Similar to Symbiose, Tecnis Synergy (Johnson & Johnson Vision, Santa Ana, CA, USA) is a bifocal IOL combined with EDOF technology for a greater range of vision29. A comparison of the performance and characteristics of these two IOLs under the same conditions would be meaningful. Comparing the performance and characteristics of these two IOLs under the same conditions would provide useful information for understanding the differences between these two IOLs and how they may perform in different situations. A study that compared these two IOLs using the same measurement methods, such as VA, contrast sensitivity, glare, patient satisfaction, and quality of vision, would provide a more accurate and meaningful comparison of their performances.

This study has some limitations, including its retrospective design and non-randomization, which may affect the interpretation of the results. Additionally, the evaluation of objective optical quality with diffractive IOLs can be limited due to the light loss caused by the diffraction patterns30. The HD analyzer can account for this diffusion by measuring higher OSI values in the diffraction rings29. The study also found that the individuals in the Symbiose group were younger, which may have influenced the results due to the effect of age on pupil size.

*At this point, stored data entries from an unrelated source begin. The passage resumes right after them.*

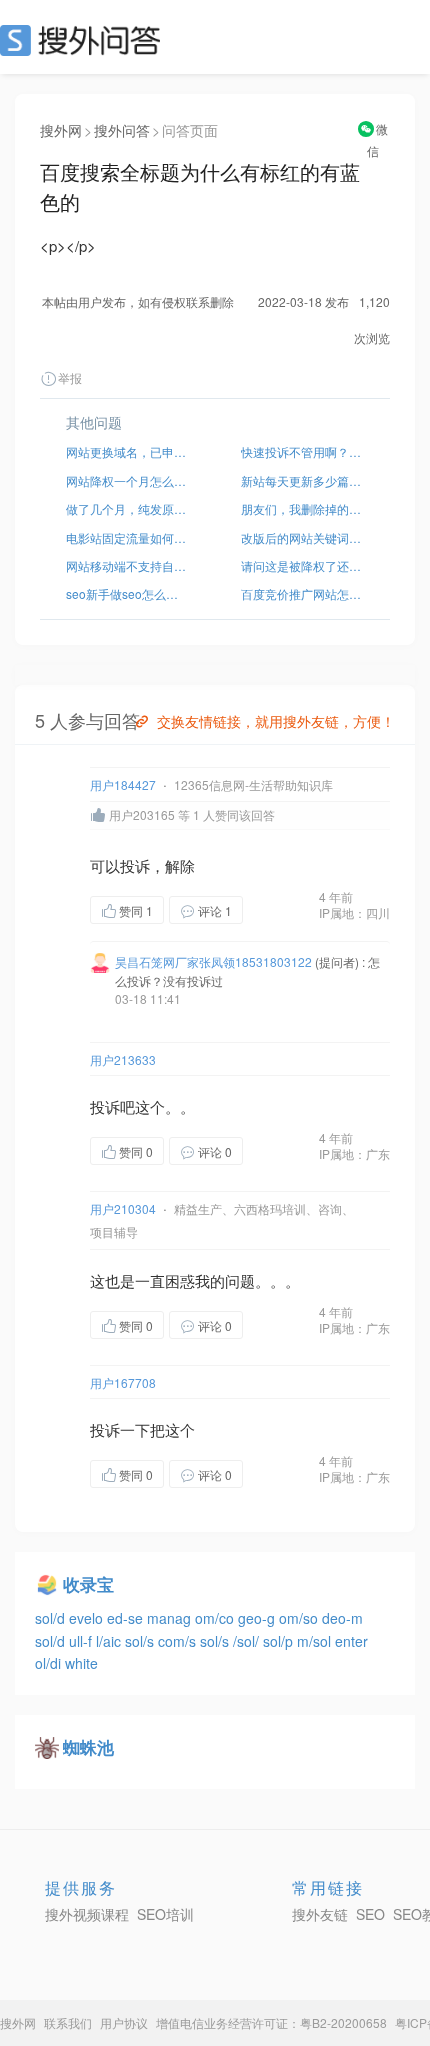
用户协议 (124, 2022)
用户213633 (123, 1059)
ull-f (82, 1641)
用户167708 (123, 1382)
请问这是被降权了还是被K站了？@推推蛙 (302, 565)
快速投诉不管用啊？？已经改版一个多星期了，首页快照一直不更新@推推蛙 (302, 451)
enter (351, 1641)
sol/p (280, 1641)
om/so (300, 1618)
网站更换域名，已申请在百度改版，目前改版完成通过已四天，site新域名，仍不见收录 (127, 451)
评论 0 (215, 1151)
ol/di (50, 1663)
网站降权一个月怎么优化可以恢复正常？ (127, 480)
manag (171, 1618)
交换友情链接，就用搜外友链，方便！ (276, 721)
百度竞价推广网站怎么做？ (302, 593)
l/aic (110, 1641)
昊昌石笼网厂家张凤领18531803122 (213, 961)
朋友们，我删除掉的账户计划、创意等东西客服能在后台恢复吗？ (302, 508)
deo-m (342, 1618)
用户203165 (142, 814)
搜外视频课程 (87, 1914)
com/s (179, 1641)
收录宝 (88, 1584)
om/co (216, 1618)
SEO (85, 40)
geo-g (258, 1618)
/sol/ (248, 1641)
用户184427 (123, 784)
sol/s (141, 1641)
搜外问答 (122, 130)
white (81, 1663)
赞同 (136, 910)
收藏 (283, 911)
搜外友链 (320, 1914)
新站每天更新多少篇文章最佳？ (302, 480)
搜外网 (61, 130)
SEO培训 (165, 1914)
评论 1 (215, 910)
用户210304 (123, 1208)
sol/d (52, 1618)
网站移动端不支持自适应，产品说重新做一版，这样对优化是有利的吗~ (127, 565)
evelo (88, 1618)
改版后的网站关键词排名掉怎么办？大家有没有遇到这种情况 (302, 537)
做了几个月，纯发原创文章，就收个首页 (127, 508)
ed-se (127, 1618)
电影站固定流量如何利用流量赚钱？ (127, 537)
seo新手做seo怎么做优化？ (127, 593)
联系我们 (68, 2022)
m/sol (316, 1641)
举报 (70, 377)
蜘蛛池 (88, 1747)
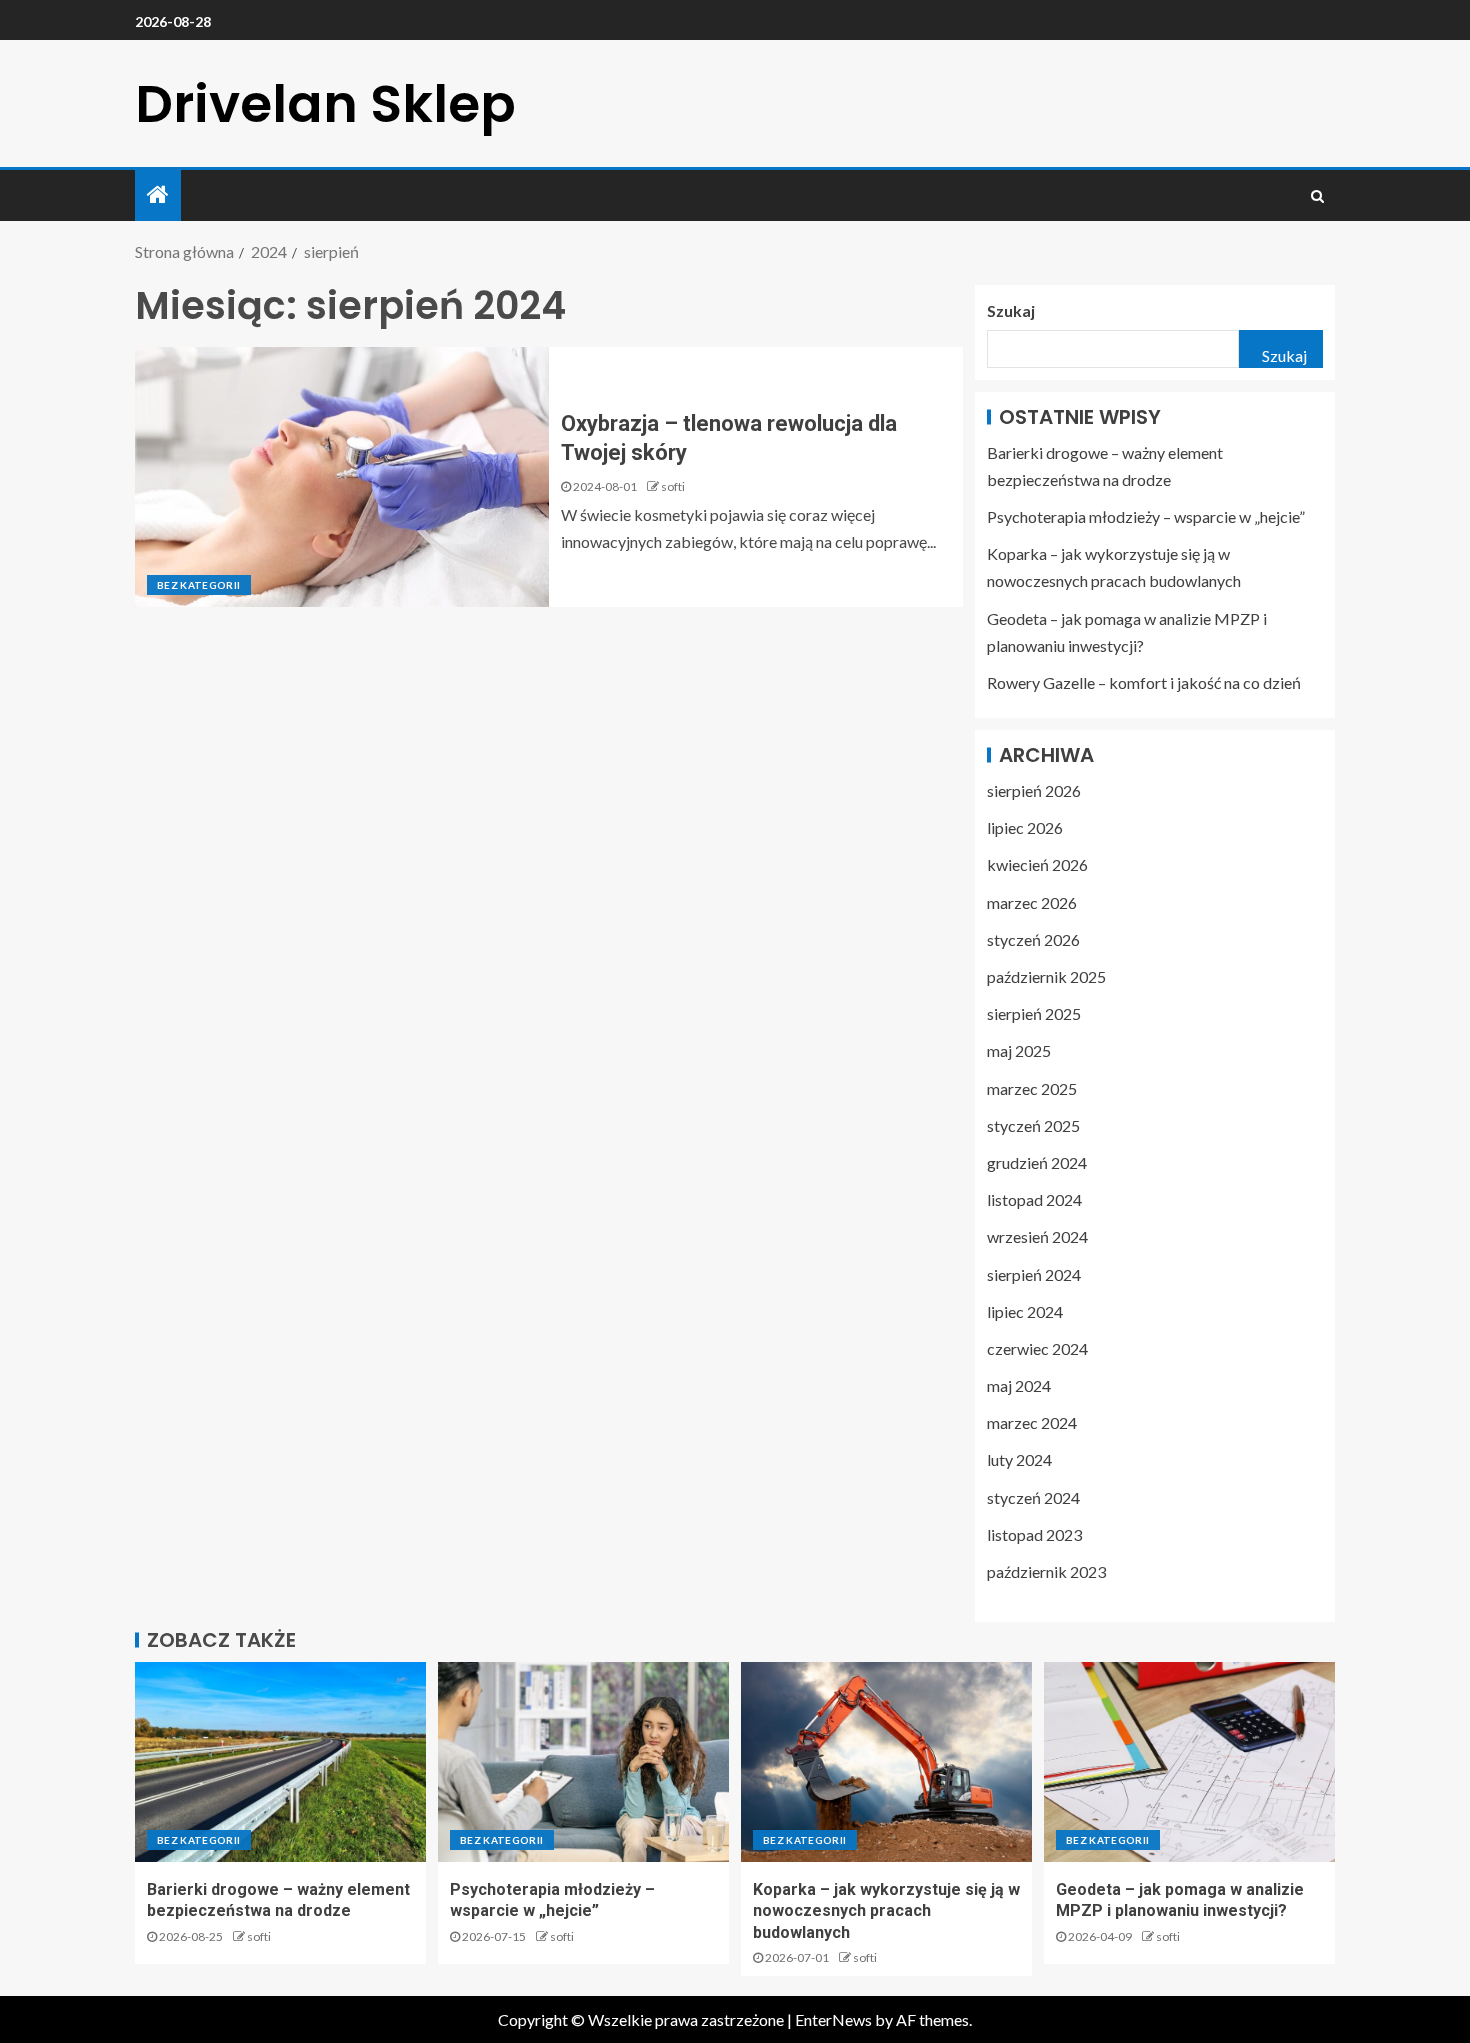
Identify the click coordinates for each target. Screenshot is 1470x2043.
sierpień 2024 (1034, 1274)
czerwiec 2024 (1037, 1348)
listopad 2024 (1034, 1199)
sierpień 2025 (1034, 1013)
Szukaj (1011, 310)
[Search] (1317, 196)
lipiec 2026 (1025, 827)
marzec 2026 (1032, 902)
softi (673, 486)
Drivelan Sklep (325, 103)
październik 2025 (1046, 976)
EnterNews (833, 2019)
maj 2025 (1019, 1050)
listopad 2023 (1034, 1534)
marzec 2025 (1032, 1088)
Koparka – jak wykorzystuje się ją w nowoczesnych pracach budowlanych (886, 1911)
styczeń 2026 (1033, 939)
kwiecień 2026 (1037, 864)
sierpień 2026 (1034, 790)
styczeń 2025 (1033, 1125)
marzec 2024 (1032, 1422)
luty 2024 (1019, 1459)
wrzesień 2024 (1037, 1236)
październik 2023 (1046, 1571)
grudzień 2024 (1037, 1162)
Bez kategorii (199, 585)
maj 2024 (1019, 1385)
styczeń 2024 (1033, 1497)
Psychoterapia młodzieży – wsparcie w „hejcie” (1146, 516)
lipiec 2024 (1025, 1311)
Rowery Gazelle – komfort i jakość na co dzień (1144, 682)
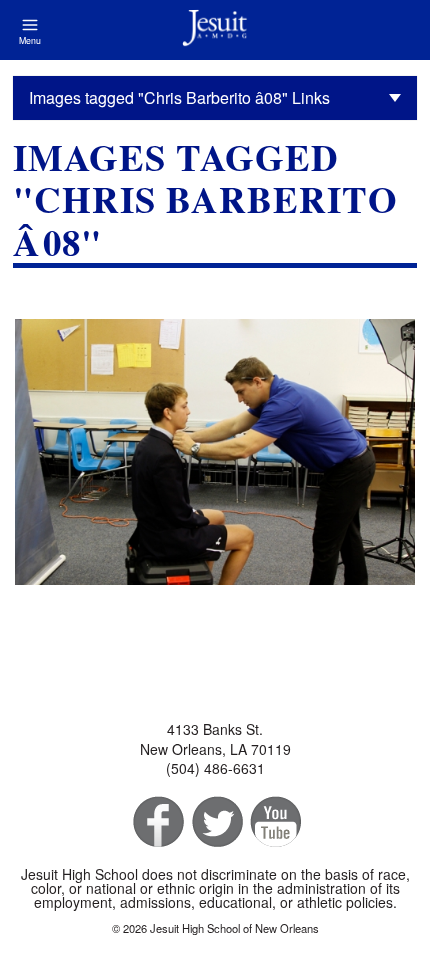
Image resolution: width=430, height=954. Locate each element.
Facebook (156, 822)
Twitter (215, 822)
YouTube (274, 822)
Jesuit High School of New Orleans (215, 30)
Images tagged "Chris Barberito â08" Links (179, 97)
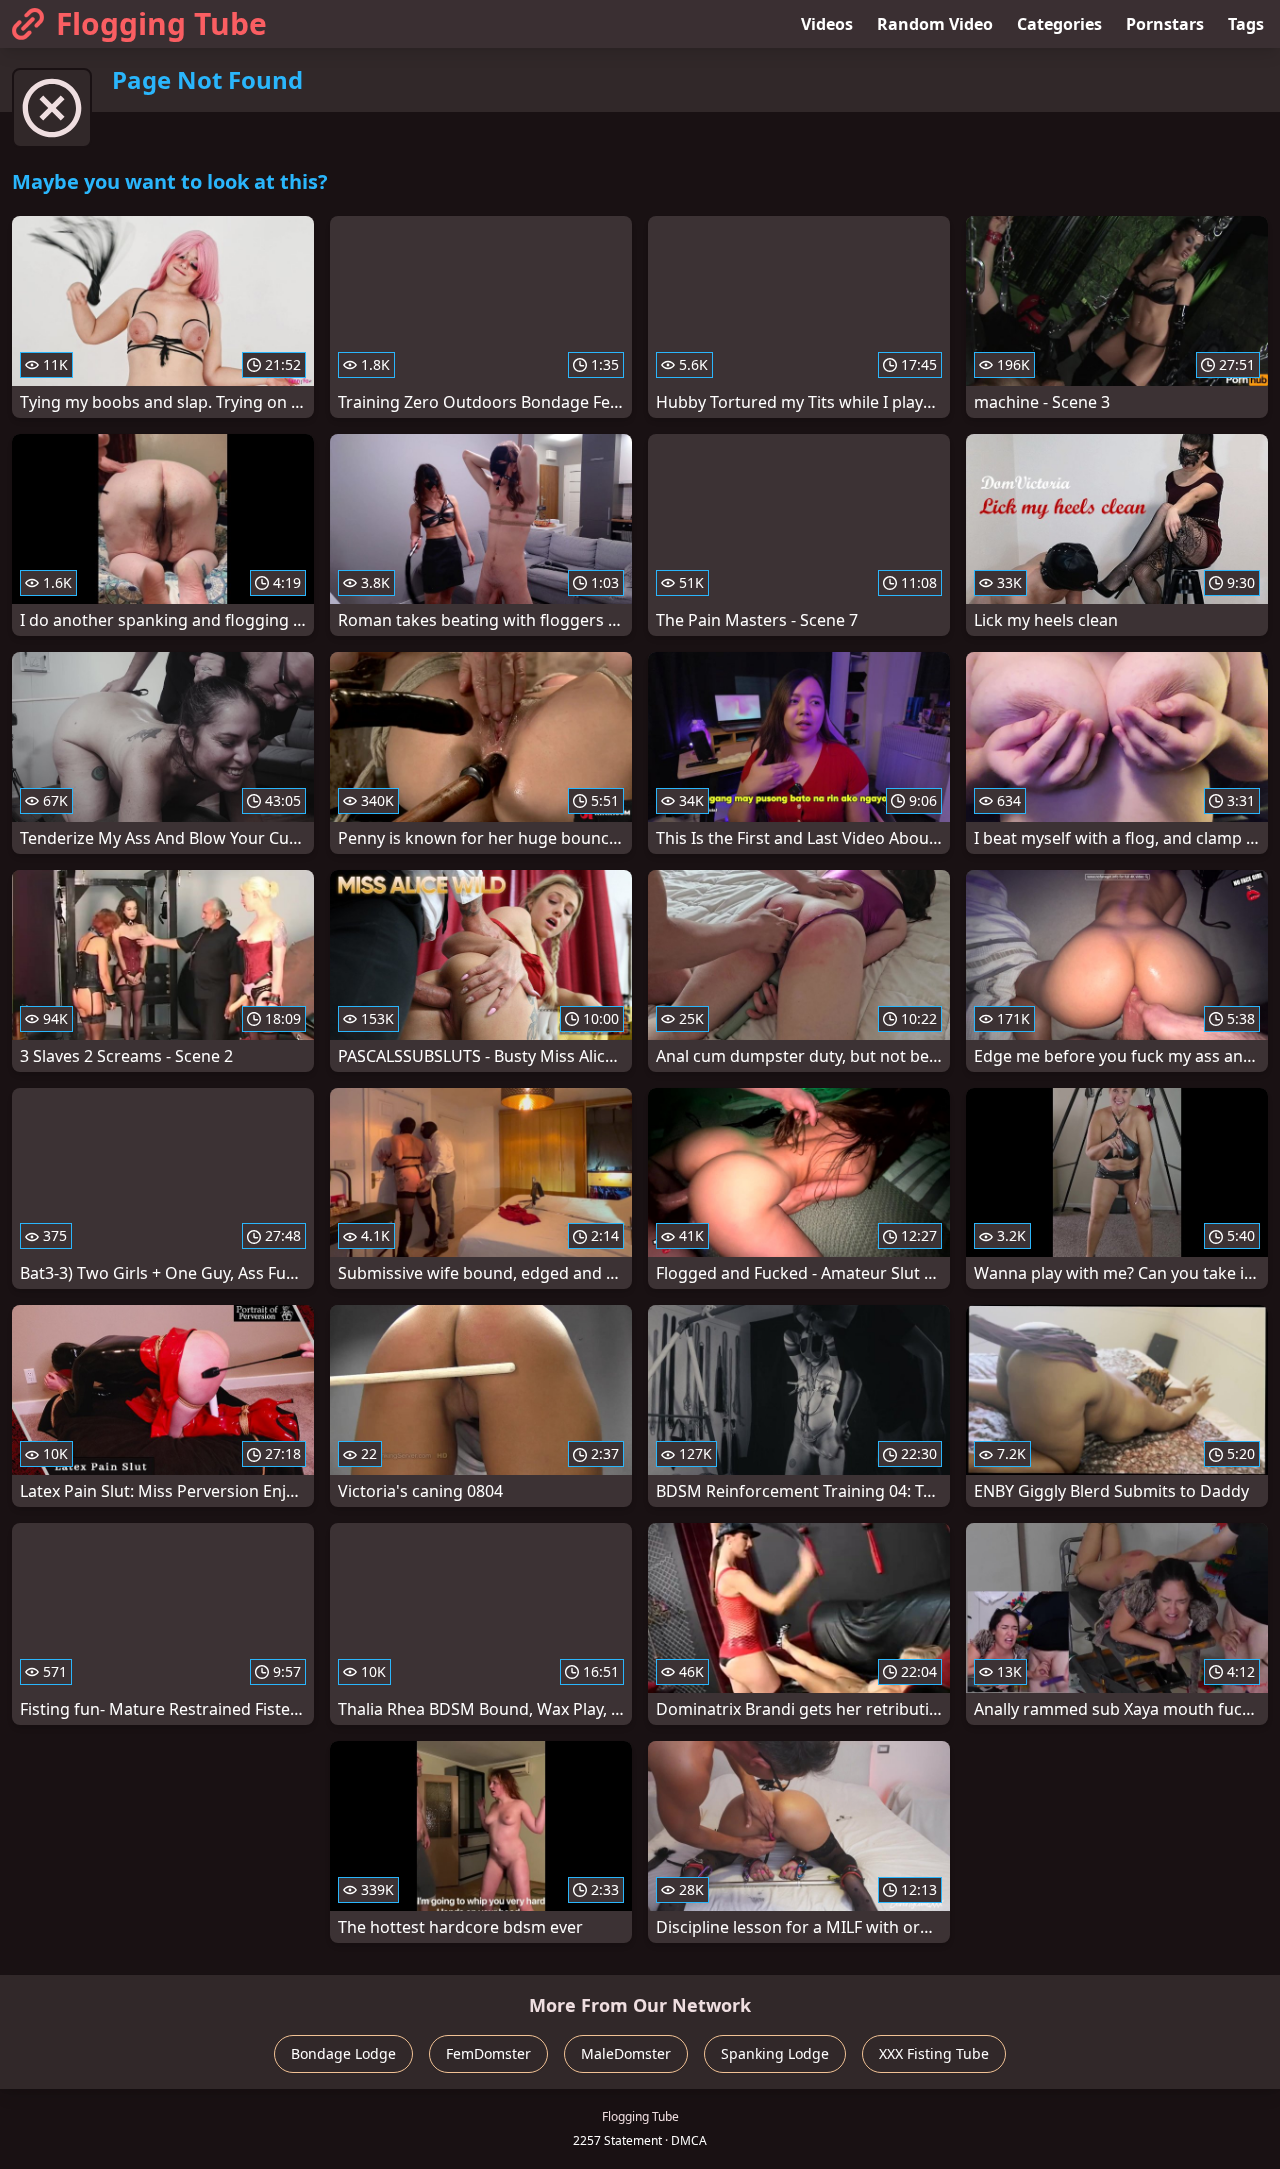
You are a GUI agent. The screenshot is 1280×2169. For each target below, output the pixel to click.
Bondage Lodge (343, 2053)
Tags (1246, 24)
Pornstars (1165, 24)
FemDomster (488, 2053)
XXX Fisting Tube (934, 2053)
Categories (1059, 24)
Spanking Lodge (775, 2053)
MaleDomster (626, 2053)
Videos (827, 24)
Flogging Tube (161, 23)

Pupil size may decline with age, which can influence the DOF and near vision31. In Republic of Korea, you only need to pay $160 for monocular surgery if you are operating on monofocal IOL. But if you choose a presbyopia-correcting IOL, you have to pay fifteen times more. For this reason, the elderly, who are economically vulnerable and have a relatively weak desire for presbyopia correction, are less likely to choose a presbyopia-correcting IOL. Future studies will be required to compare results by removing the age gap between the two groups. Finally, there were no subjective evaluations of the quality of vision, such as contrast sensitivity tests, which would have provided additional information regarding the properties of each IOL.

In summary, Symbiose provides a continuous range of vision that ensures a seamless transition from far to near with no discontinuity. It also delivers a smooth defocus curve with a larger landing area than the PL E. But the objective optical quality was better in PL E.